Adding an egg to the pan, she called out, "Ron! Did you get your socks like I asked?"

"--and we'll--what, Mum?"

"Socks," she said. "I asked you to get me your socks. I've got to wash them and mend them before you go back to school."

"Oh . . . well . . . they're right in my room if you want them . . ."

"Ronald Weasley, I am not a house-elf. Now you go upstairs and get your socks!"

"But! Mum! Quidditch!"

"Quidditch will wait ten minutes. March!"

Scowling and muttering, he thumped up the stairs. Molly looked at Harry. "You too."

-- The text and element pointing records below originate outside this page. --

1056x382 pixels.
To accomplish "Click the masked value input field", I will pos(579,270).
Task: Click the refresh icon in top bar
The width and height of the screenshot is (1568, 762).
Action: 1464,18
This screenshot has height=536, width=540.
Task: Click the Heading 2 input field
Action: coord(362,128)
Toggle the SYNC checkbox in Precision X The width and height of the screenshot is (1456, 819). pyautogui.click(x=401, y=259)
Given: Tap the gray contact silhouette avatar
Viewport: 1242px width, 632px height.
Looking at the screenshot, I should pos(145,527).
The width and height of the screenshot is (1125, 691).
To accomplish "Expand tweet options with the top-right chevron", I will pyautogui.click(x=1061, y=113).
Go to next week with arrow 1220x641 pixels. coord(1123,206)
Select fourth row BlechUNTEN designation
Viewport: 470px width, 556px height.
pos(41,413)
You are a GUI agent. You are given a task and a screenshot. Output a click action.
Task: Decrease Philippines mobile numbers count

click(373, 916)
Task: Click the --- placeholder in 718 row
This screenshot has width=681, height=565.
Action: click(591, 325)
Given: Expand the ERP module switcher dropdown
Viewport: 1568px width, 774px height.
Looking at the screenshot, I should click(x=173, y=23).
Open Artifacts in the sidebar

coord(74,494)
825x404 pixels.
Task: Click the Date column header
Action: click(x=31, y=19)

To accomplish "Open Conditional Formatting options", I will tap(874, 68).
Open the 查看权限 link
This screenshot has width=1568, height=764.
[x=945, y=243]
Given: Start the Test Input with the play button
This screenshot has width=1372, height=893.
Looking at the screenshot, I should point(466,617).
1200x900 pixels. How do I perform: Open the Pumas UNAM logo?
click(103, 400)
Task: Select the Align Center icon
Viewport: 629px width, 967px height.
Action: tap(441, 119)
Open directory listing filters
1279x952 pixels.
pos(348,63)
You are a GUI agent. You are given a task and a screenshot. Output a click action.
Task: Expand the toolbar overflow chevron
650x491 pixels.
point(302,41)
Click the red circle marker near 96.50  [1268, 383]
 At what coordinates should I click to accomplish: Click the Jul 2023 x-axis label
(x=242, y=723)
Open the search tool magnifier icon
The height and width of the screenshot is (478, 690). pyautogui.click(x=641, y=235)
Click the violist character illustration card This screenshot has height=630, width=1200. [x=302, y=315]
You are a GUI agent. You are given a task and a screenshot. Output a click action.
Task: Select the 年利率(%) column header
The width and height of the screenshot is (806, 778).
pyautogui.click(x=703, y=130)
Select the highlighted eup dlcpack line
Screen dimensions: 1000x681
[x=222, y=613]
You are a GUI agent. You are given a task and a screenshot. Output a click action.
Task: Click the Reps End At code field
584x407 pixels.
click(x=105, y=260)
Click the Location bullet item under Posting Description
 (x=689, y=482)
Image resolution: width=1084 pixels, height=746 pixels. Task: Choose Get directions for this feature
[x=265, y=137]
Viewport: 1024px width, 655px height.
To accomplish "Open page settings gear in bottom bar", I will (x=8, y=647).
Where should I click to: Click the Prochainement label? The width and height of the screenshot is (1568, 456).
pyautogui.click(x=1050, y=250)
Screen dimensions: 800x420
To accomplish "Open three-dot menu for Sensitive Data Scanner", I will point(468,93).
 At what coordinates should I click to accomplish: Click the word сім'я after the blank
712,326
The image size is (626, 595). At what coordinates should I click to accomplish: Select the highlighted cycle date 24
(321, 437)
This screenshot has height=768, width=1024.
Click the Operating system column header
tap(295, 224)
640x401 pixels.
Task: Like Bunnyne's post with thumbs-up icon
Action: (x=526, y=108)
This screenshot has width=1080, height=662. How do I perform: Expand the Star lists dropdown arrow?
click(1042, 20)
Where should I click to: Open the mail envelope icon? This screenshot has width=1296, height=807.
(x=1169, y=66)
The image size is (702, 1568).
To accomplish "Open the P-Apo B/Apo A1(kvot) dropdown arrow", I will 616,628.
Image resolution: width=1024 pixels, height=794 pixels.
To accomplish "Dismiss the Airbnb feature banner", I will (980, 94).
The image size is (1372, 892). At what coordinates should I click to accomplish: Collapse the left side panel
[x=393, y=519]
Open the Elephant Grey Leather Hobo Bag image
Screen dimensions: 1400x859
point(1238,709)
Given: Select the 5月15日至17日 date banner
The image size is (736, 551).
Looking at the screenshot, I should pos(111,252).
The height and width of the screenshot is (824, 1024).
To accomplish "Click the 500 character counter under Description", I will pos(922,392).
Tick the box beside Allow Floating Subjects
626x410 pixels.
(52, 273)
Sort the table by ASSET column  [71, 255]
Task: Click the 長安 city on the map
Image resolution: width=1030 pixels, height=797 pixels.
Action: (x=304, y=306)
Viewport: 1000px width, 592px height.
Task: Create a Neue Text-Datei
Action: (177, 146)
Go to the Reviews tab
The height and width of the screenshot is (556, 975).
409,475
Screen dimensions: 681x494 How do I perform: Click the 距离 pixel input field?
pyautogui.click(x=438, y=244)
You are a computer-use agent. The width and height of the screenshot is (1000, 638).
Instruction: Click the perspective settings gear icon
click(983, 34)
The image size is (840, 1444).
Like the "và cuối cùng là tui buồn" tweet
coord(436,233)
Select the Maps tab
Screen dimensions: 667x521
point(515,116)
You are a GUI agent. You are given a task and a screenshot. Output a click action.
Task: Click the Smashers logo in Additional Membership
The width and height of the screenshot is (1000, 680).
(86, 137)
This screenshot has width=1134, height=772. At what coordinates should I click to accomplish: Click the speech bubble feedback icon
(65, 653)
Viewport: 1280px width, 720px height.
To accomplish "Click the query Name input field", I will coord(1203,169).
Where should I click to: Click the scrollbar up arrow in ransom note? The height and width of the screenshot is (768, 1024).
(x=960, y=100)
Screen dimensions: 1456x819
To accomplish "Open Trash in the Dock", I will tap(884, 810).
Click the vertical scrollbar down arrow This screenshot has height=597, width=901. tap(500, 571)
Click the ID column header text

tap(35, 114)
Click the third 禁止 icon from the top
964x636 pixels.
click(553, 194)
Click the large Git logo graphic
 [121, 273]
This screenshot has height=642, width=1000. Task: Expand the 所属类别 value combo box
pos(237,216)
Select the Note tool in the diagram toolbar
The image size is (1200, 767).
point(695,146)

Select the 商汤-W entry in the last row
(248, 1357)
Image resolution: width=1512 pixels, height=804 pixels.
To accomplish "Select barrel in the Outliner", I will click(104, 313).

He looked up in surprise. "Me too what?" he asked inelegantly.

"Socks, dear! Bring them down."

"Er--my socks?"

"I've seen them, like Swiss cheese they are. Run upstairs and bring them down, I'll mend them. You'd have to wait for Ron anyway."

A smile broke out. He started to rush out of the kitchen, skidded to a stop on the threshold, and turned. "Thanks, Mrs. Weasley."

"Go on!" she said, flapping her dish towel at him.

His feet thudded up the stairs, a butterfly at least the size of New Zealand. Molly picked up his plate and stacked it on top of Ron's, both of them cleared right down to the glaze on the china. She thought what it must be like to be a child without a mother, and wished with all her heart that she'd been able to give him just a little bit more.